周囲の護衛騎士なり侍従なりは、その様子を注視しているが、彼等は将棋には詳しくない。
だが皇帝は円盤にガングル・バレスの細かく設定した配置の意味を理解し、その上で対戦している様だった。
いや、対戦というよりは、対話だ、と護衛騎士の一人は内心思った。
実際時々二人は声に出す。
だがそれ自体が、戦術の一環であるかの様に、互いにその言葉をまた咀嚼して駒の動きに反映させるかの様だった。
……十五時間くらい経った時に、一旦休憩となった。
睡眠と食事をする様に、と皇帝はガングル・バレスに命じた。
「了解しました」
広い卓一杯に置かれた巨大な円盤には、おびただしい数の駒が置かれている。
「私もここで少々食べて寝る。交代する者があるなら、今のうちにしておくことだ」
周囲は二人の集中度合いについていけなかった。
ずっと立っている中には、雰囲気に呑まれて脳貧血を起こす者もあるくらいだった。
起きて顔を洗い、頭の中をすっきりさせた上で再び盤に向かう。
政務に関しても「よほどの緊急事態でなければ後にする」と皇帝は言い切り、結局この状態が、四日続いた。
立ち会った護衛騎士は交代に次ぐ交代。
何よりこの空気に耐えられな、と解放されるとぐったりする者が多かった。
そしてガングル・バンスが最後に王の駒に肉迫した際、皇帝は「負けました」と頭を下げた。
周囲はどよめいた。
皇帝がスパイ容疑者に頭を下げるとは!
ありえない!
「陛下!」
さすがにその場に居た最も高い地位の護衛騎士や侍従は声を上げた。
「黙るがいい。
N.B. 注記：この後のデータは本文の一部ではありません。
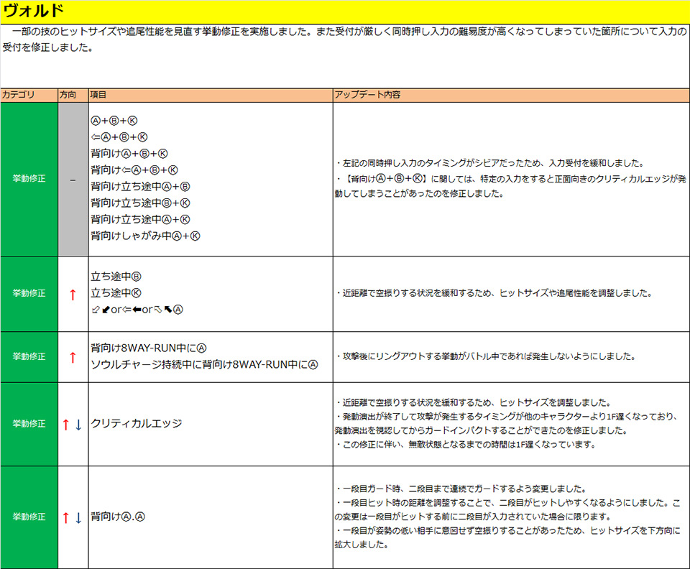Image resolution: width=690 pixels, height=569 pixels.
Task: Click the 背向けしゃがみ中Ⓐ+Ⓚ entry
Action: 145,236
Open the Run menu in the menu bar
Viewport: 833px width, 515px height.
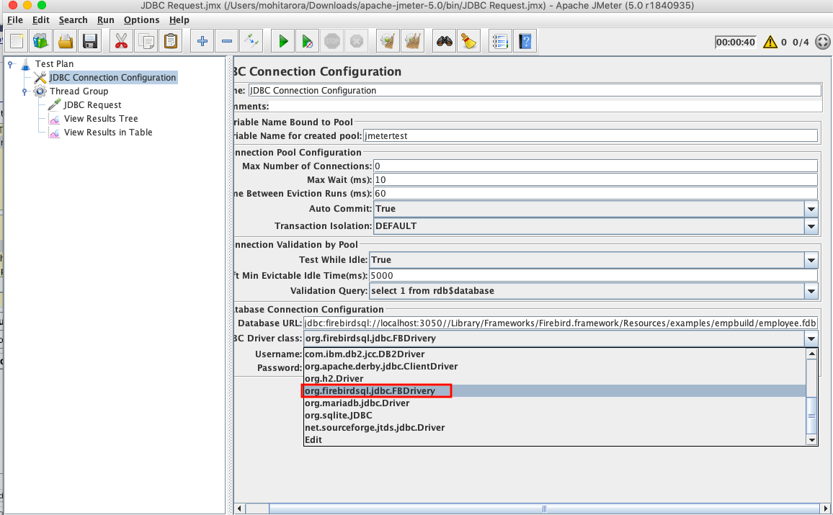[x=105, y=19]
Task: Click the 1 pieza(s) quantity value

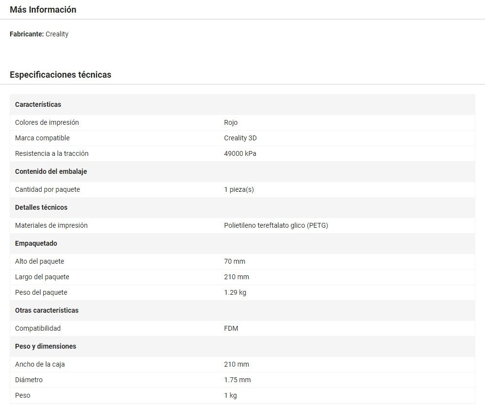Action: point(239,189)
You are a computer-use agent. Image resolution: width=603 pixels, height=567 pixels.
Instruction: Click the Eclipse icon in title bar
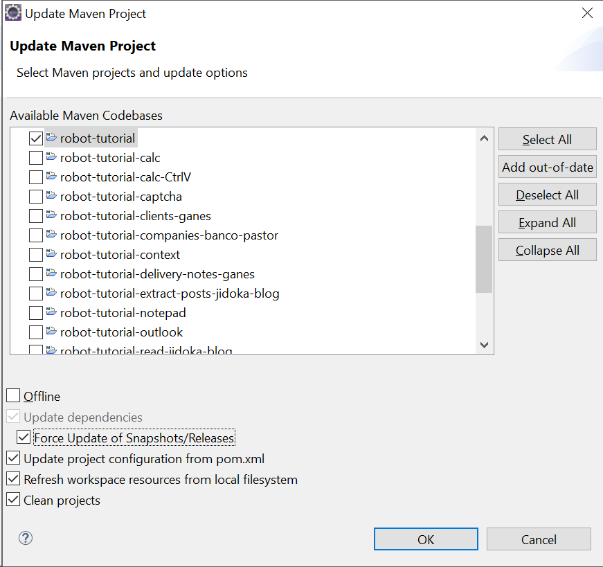(12, 13)
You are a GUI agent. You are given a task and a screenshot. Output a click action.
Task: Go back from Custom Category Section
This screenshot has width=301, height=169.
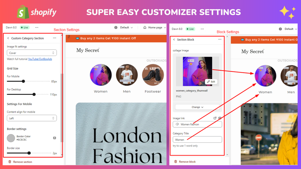8,38
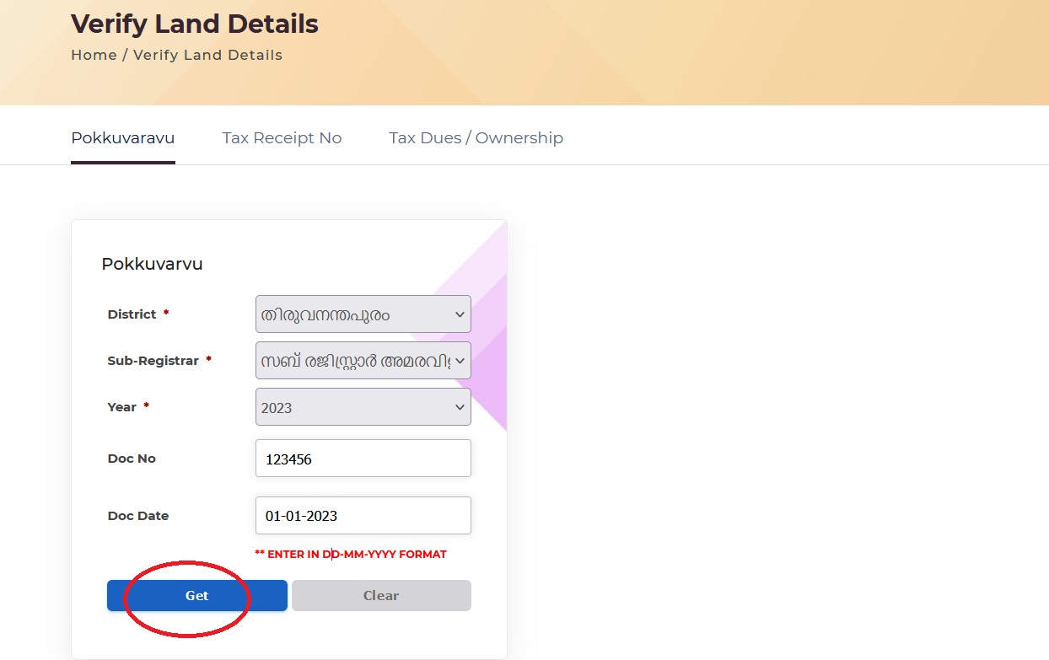This screenshot has height=660, width=1049.
Task: Click the Year field label
Action: (122, 407)
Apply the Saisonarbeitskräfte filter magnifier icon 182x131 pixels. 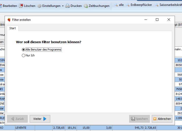pos(157,5)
私は今までずっと、この帝国が海外から攻撃される場合について、この者と対戦していたのだ。そしてこの者に私は負けた。すなわちそれは、この男の持つ才能は消してはいけないということだ。ガングル・バンス!」
「はい」
思わず皇帝の声に、彼はその場に直立する。
「其方を私の直属の軍師として迎えよう」
「へ、陛下!」
「ただし! 一応他の目もある。其方から自由は奪う。宮中は自由にして構わぬが、外へ出ることは許さぬ。そして名を変えよ」
「自分はそもそも出場した段で殺されると思っておりましたので、そこはもう、陛下のお望みのままに。名もできれば付けていただければ」
「うむ、それでは――」
*
この後しばらくして、南西辺境伯令嬢がイスパーシャ王国の第二王子の元へと「婚約者」として派遣されることとなる。
彼女は皇帝の命により、この一件を確実なものとして調べ上げる様にと指示された。
やがてその結果として、第二王子は死亡し、第三王子がイスパーシャ王国を継ぐことなるのだが、それはまた別の話である。